The five boys learned a trade in either woodworking or sheet metal work. Walter’s craft was building horse-drawn wagons, which wasn’t a job with a good future since the automobile would soon dominate the roads. All the boys registered for the draft but Walter was the only one inducted. That was on September 20, 1917 when he joined Company A of the 315th Infantry. He was promoted to Private 1st Class four months later and joined the Headquarters Company in May, 1918.
They sailed to France in July as part of the 79th Division and engaged the Germans at Malancourt, Montfaucon Natillois, and the Valley of the Meuse. But it was in the Meuce-Argonne campaign, the deadliest in Army history, that Walter lost his life on November 5.
(Another member of the 315th died before reaching a medical treatment facility, and was eventually brought home for burial here. The Notable life story of Pvt. Charles Warburton Smith, killed in action, is found here.)

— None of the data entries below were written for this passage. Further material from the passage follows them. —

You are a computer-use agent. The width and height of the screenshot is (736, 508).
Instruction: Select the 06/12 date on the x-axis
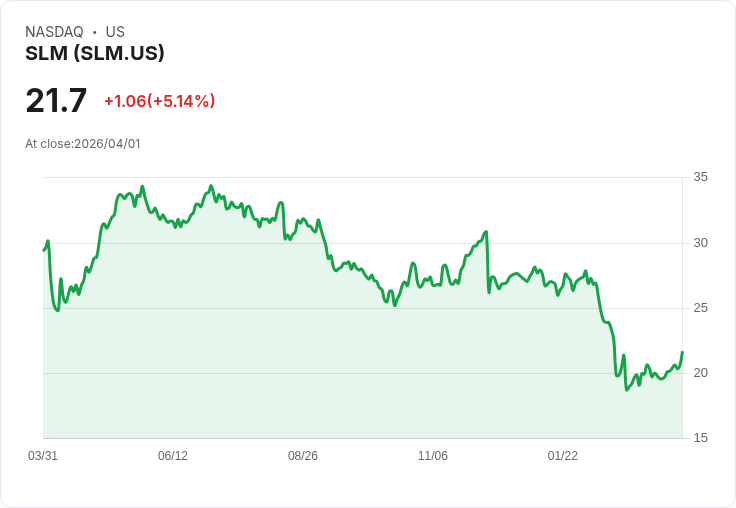click(x=173, y=456)
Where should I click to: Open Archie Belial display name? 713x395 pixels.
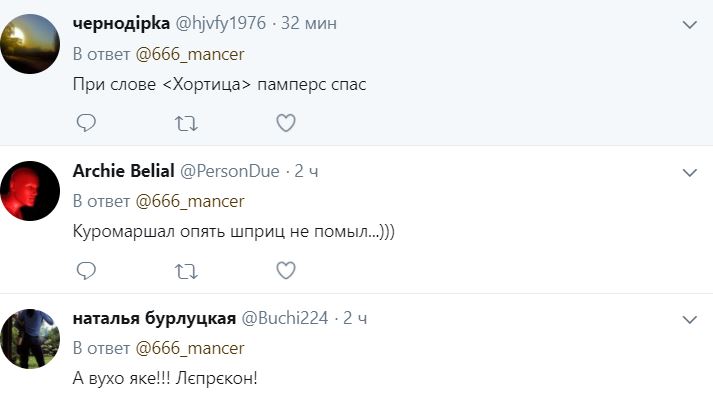click(x=123, y=171)
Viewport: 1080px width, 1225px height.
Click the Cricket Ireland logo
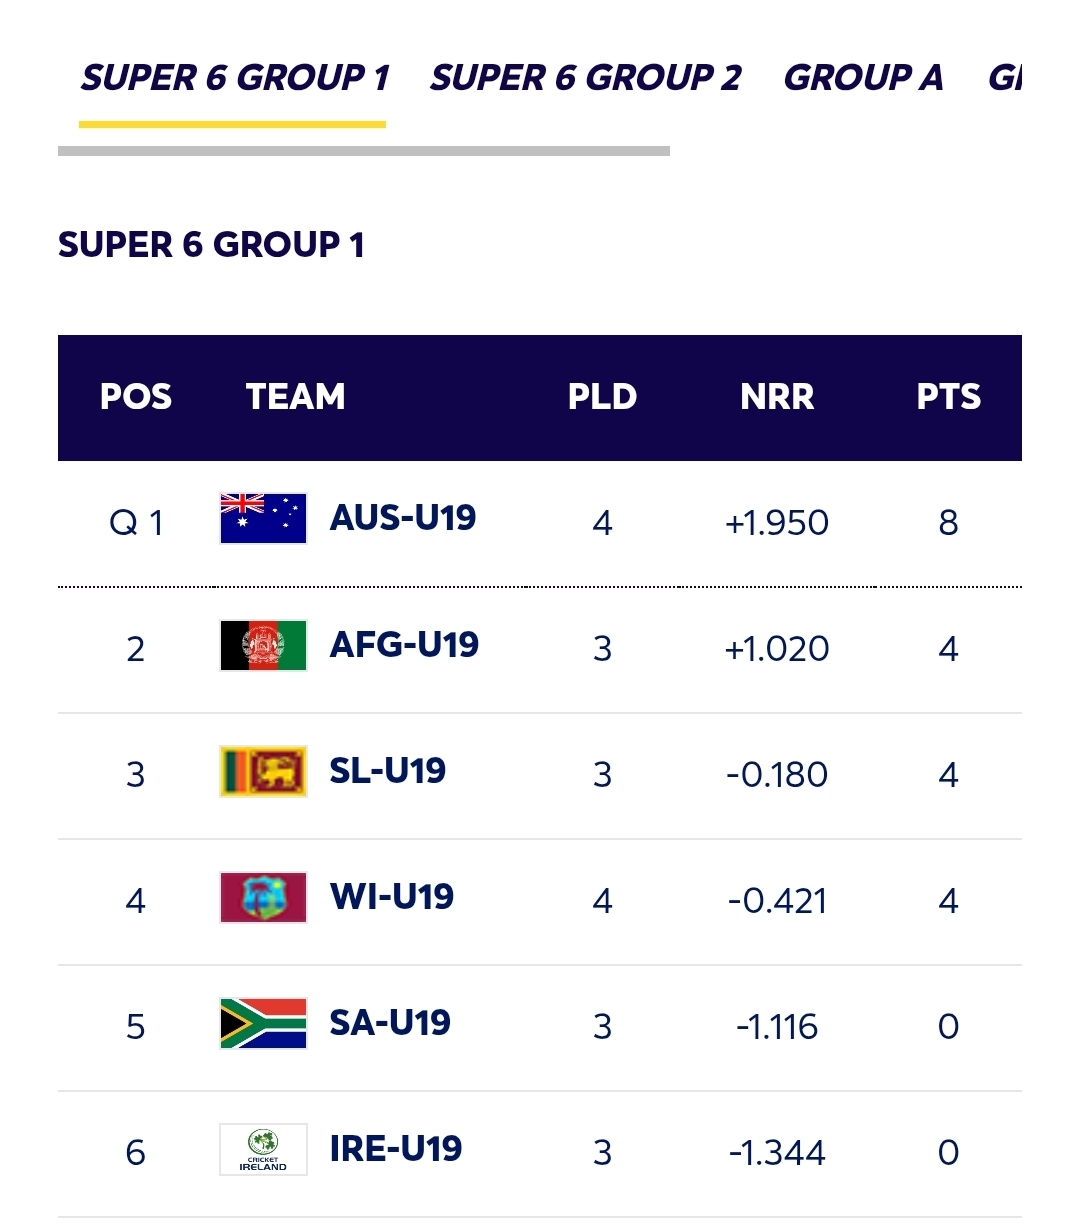[x=263, y=1149]
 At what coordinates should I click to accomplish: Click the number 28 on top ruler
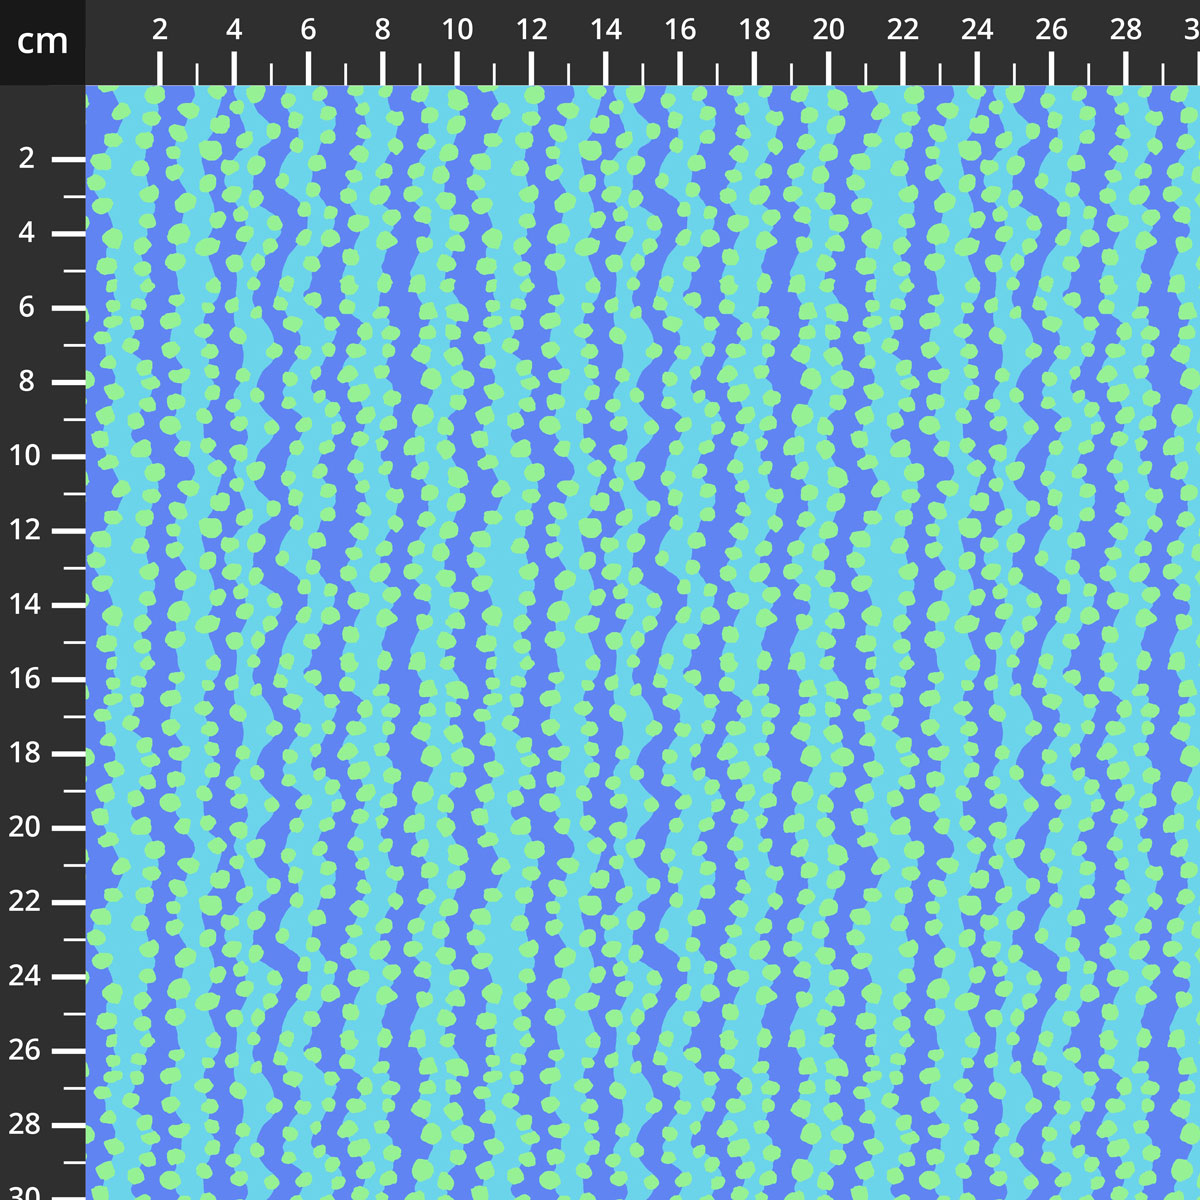coord(1125,30)
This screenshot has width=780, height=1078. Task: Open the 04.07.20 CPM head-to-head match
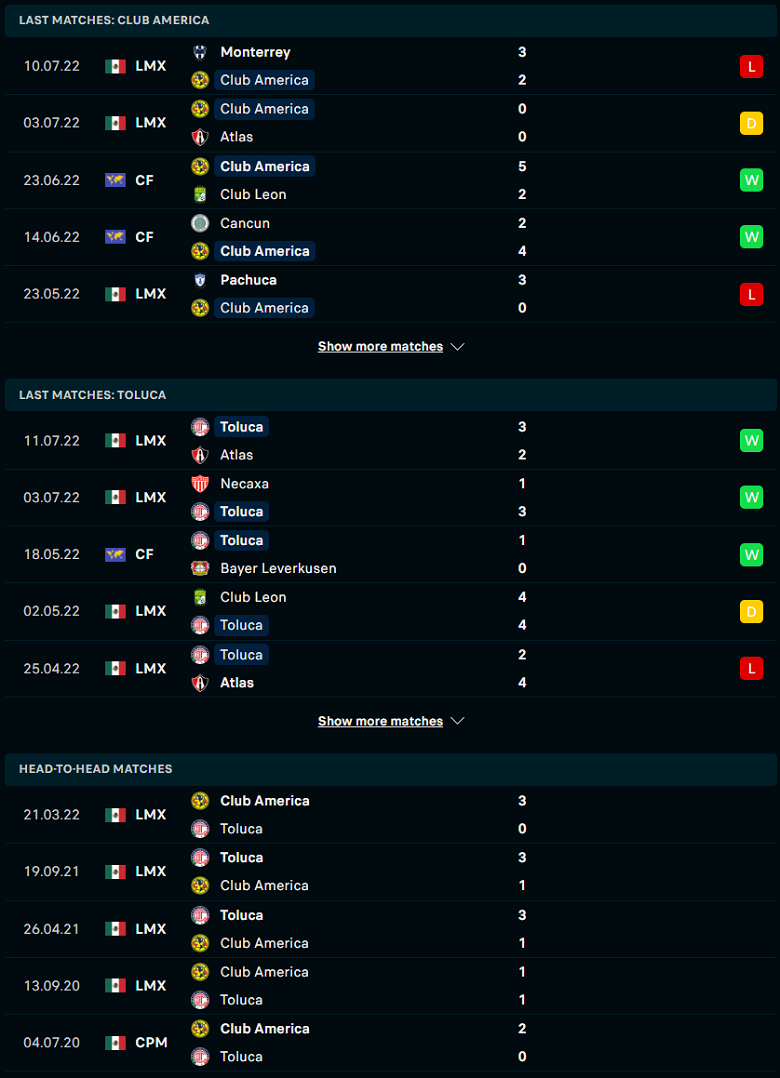pyautogui.click(x=390, y=1043)
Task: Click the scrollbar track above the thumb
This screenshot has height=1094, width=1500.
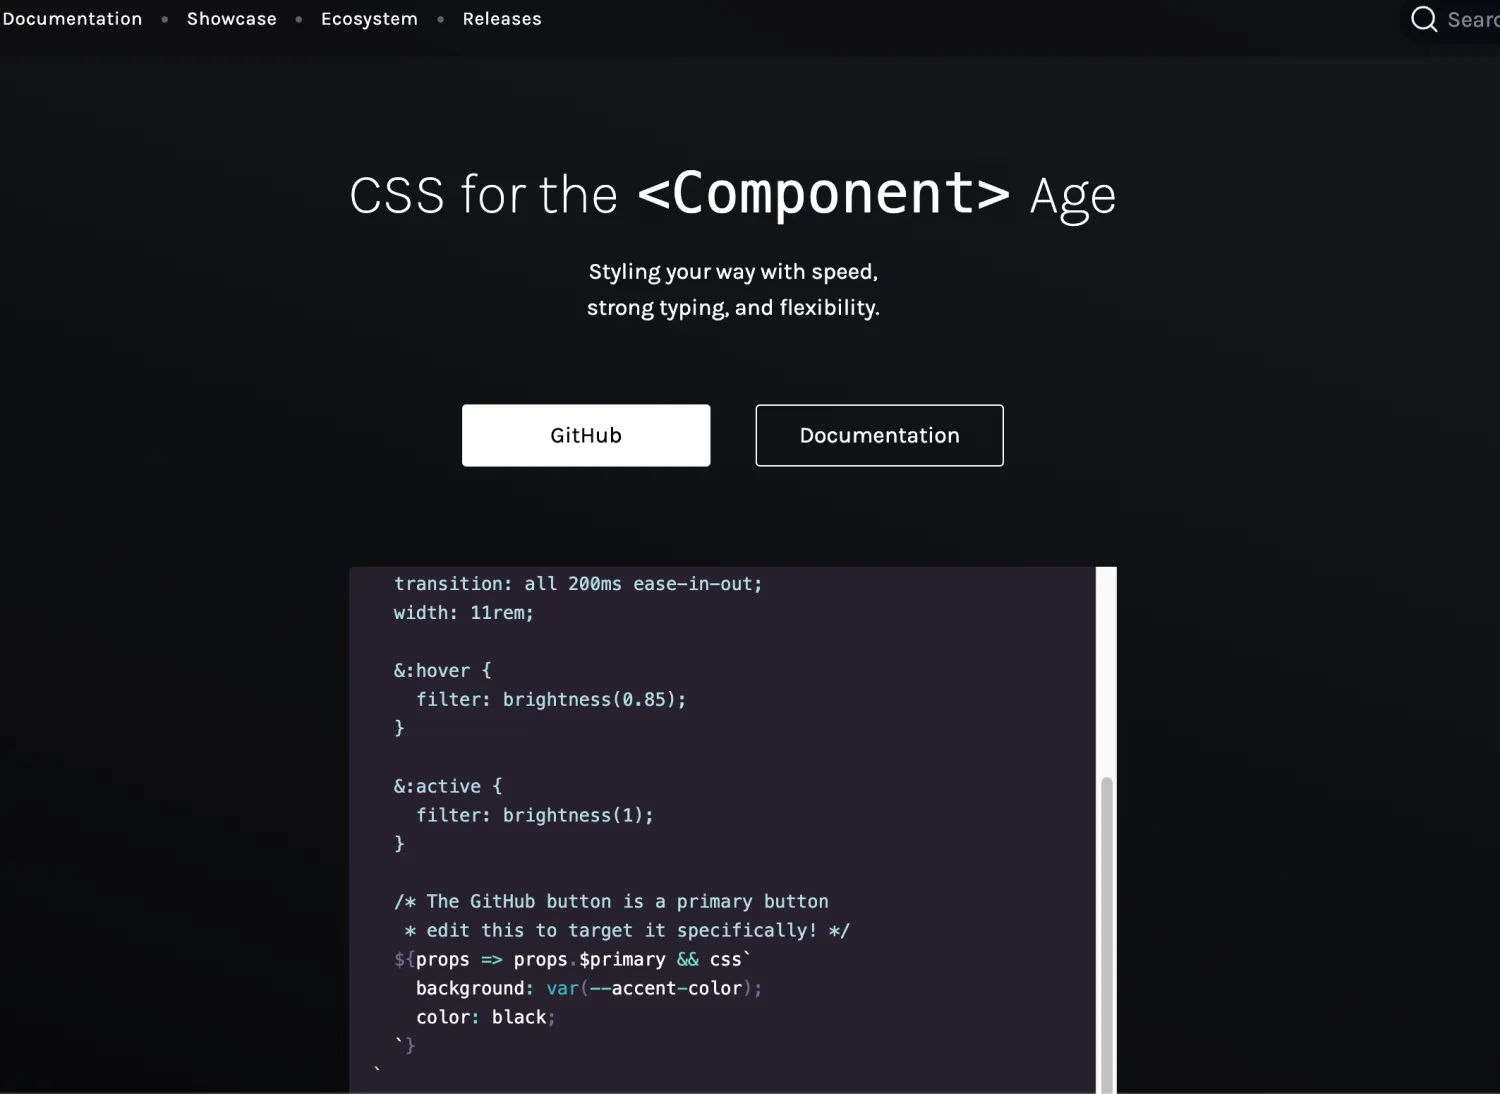Action: [1106, 670]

Two days later a German delegation arrived in a train car at the front lines and played a loud bugle call through the Argonne forest. The Germans informed some very surprised French troops that they were there to discuss terms of surrender with the French commander.
The French and American officers, Field Marshall Ferdinand Fochs and General John Pershing, set stringent terms, however, delaying German acceptance until the 11th. Meanwhile, the fighting continued and thousands more men on both sides died.
Walter was buried at the Meuse-Argonne American Cemetery in France beneath a wooden marker with his name stenciled on it, followed by the permanent white marble cross. Walter’s mother received a telegram about his death from the War Department, and the notice below appeared in the newspaper. She later applied for a Victory Medal, to which every service member in the war was entitled. She died before the Purple Heart program was started, so it would have been up to one of the siblings who were still alive in 1932 if they wanted to submit an application.
His name was also inscribed on his parents’ gravestone along with two of his brothers. One sister and another brother are buried elsewhere at Mount Moriah.